=== Begin Enclosure ===

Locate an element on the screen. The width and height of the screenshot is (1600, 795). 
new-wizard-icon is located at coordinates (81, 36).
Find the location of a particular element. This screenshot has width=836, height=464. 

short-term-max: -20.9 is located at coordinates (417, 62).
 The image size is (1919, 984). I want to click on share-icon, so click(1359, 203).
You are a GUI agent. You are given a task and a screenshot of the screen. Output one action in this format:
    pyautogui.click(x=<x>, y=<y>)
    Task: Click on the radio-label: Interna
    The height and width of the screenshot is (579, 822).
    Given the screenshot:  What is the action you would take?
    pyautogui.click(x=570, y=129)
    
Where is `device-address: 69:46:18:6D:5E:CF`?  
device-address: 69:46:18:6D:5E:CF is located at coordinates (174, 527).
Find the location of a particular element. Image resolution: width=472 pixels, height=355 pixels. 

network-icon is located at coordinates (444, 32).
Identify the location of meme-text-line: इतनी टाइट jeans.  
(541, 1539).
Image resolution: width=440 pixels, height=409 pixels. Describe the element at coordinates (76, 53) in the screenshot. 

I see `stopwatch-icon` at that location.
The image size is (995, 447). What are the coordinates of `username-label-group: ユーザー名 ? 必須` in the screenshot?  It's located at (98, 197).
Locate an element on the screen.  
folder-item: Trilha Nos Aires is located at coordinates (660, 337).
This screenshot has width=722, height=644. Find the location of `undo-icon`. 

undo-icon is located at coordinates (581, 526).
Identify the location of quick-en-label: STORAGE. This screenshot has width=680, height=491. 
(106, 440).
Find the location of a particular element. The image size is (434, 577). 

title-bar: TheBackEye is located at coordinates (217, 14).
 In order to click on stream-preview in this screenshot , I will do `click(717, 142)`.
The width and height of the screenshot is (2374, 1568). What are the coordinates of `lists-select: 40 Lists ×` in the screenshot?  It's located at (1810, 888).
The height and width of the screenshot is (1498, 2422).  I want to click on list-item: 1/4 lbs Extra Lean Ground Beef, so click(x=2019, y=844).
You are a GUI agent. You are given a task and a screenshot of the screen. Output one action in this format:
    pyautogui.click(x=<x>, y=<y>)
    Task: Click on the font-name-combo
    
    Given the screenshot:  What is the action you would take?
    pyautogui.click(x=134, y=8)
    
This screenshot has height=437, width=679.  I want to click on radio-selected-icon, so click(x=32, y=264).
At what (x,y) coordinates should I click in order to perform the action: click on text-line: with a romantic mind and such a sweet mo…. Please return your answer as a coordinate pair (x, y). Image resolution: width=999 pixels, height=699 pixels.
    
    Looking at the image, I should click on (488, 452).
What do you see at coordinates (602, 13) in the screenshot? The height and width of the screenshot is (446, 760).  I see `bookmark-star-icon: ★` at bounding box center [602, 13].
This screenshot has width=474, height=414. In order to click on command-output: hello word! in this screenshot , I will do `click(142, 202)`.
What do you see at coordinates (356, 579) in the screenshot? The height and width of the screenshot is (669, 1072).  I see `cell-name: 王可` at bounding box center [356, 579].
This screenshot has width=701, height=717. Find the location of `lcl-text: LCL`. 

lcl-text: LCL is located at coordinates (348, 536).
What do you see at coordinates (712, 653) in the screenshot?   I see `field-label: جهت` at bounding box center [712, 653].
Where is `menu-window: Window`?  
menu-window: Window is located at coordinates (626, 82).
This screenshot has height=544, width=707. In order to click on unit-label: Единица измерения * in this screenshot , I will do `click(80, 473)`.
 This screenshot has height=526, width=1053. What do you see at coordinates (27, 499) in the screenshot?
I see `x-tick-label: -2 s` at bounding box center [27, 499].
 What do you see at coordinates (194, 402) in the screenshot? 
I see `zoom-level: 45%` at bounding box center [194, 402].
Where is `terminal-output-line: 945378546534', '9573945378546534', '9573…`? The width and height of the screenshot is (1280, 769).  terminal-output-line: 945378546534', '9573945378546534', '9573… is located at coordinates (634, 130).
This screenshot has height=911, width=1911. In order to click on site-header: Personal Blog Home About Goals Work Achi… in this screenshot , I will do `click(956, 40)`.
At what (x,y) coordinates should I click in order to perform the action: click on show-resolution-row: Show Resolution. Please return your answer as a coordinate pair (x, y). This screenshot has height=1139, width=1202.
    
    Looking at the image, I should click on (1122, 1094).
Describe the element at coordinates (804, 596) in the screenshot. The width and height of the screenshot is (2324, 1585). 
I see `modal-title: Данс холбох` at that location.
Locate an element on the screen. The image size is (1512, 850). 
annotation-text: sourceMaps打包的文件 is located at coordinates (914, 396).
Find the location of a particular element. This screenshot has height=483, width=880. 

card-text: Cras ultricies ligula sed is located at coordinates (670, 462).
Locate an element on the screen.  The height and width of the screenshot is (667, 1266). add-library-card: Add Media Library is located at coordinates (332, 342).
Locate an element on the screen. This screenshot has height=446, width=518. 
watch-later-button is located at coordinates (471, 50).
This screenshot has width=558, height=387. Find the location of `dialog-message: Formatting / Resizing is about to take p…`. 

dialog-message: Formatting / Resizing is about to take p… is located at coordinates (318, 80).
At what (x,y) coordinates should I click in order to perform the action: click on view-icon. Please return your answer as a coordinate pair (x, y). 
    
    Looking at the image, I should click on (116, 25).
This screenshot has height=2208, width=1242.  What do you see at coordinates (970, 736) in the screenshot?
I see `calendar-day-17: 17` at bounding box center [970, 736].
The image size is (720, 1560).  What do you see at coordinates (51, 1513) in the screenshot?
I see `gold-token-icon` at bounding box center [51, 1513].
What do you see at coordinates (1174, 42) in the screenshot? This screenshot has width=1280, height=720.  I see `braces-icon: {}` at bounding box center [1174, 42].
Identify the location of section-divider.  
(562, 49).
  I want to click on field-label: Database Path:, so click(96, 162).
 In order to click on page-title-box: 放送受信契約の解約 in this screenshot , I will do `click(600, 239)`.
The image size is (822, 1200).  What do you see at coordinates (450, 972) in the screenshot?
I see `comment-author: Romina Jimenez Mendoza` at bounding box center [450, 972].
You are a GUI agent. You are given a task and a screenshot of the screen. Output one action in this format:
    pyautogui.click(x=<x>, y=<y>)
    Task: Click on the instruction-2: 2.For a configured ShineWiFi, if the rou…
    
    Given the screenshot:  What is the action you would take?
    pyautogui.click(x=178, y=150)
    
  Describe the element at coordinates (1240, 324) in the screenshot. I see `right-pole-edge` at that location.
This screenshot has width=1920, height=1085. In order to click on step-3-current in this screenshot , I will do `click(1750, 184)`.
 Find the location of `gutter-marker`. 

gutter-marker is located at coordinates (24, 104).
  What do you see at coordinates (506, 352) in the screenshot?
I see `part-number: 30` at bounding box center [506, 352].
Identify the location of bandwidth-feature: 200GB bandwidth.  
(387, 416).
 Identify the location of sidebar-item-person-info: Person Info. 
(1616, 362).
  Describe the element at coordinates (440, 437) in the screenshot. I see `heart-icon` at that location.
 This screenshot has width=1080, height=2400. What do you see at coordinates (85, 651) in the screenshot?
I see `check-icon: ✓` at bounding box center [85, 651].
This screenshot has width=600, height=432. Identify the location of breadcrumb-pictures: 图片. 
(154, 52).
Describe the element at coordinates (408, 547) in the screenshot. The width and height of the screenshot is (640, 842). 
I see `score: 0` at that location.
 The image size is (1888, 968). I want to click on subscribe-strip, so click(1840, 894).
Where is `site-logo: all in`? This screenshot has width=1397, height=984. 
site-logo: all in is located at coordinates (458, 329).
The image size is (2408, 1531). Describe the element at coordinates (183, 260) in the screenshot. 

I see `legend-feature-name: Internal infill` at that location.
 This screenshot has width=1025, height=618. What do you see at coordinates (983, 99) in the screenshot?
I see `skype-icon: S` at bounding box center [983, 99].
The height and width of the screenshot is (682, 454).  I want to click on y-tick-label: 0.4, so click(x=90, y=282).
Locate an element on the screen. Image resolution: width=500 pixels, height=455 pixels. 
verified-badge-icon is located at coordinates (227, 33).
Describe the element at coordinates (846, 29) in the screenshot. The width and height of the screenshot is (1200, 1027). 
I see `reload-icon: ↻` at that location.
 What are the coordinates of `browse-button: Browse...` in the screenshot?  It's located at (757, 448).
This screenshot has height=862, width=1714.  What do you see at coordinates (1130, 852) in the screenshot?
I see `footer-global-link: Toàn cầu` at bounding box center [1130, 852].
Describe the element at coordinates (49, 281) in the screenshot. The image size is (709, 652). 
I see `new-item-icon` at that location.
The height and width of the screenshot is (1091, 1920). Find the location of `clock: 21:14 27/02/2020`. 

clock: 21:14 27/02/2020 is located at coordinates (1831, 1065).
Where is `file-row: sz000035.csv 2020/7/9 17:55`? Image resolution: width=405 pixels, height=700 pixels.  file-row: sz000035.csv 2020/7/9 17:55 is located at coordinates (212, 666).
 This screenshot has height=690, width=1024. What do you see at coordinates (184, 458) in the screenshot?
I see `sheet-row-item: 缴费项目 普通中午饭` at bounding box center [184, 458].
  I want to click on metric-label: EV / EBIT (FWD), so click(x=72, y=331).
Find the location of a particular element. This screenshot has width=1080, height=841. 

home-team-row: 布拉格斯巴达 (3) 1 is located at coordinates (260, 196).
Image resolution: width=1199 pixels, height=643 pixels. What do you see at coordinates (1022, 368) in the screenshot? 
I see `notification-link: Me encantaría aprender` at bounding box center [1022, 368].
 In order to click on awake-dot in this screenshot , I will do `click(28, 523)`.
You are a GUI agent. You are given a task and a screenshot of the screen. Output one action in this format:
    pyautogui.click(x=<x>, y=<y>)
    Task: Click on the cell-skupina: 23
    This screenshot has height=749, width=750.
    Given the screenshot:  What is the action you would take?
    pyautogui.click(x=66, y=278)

=== End Enclosure ===

Please output the lines of the material above, unchanged, from the one containing "This screenshot has width=558, height=387." through the one containing "center [51, 1513].", including both.

This screenshot has width=558, height=387. Find the location of `dialog-message: Formatting / Resizing is about to take p…`. 

dialog-message: Formatting / Resizing is about to take p… is located at coordinates (318, 80).
At what (x,y) coordinates should I click in order to perform the action: click on view-icon. Please return your answer as a coordinate pair (x, y). 
    
    Looking at the image, I should click on (116, 25).
This screenshot has height=2208, width=1242.  What do you see at coordinates (970, 736) in the screenshot?
I see `calendar-day-17: 17` at bounding box center [970, 736].
The image size is (720, 1560).  What do you see at coordinates (51, 1513) in the screenshot?
I see `gold-token-icon` at bounding box center [51, 1513].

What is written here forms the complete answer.